* EXERCISE DESCRIPTION
What you hand back must match the records word for word, with no pictures.

─── PROVIDED INFORMATION

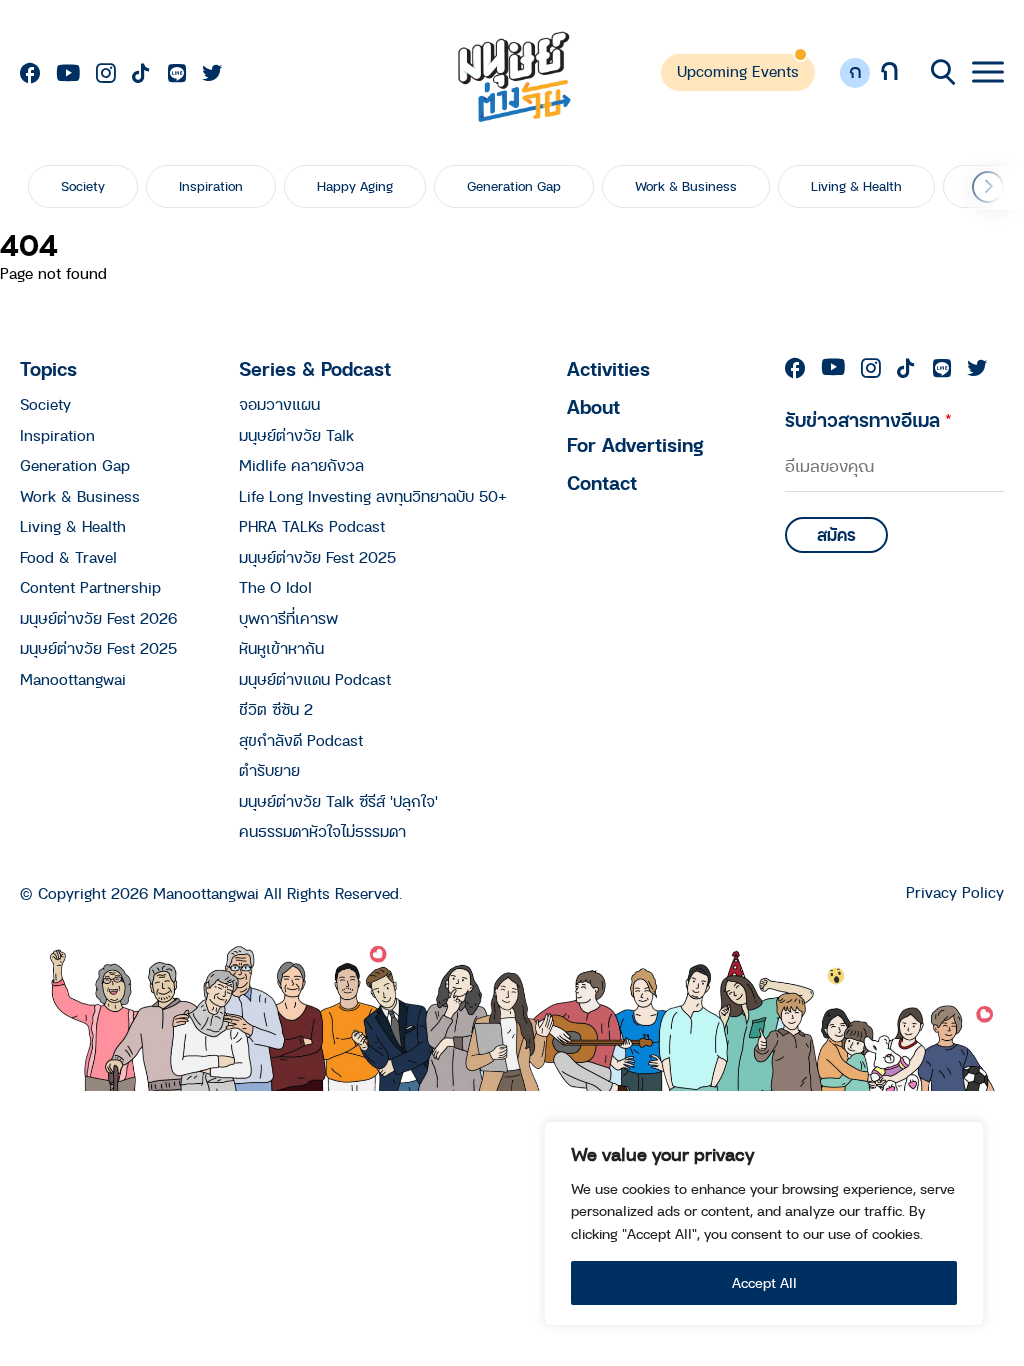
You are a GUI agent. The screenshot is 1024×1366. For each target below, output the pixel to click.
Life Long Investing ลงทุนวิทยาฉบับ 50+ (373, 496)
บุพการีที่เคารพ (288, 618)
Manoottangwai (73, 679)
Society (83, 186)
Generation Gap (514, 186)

──────

* EXPECTED ANSWER
You are a GUI agent. The screenshot is 1024×1366. For each target below, output the pixel to click.
Life Long Investing ลงทุนวิทยาฉบับ 50+ (373, 496)
บุพการีที่เคารพ (288, 618)
Manoottangwai (73, 679)
Society (83, 186)
Generation Gap (514, 186)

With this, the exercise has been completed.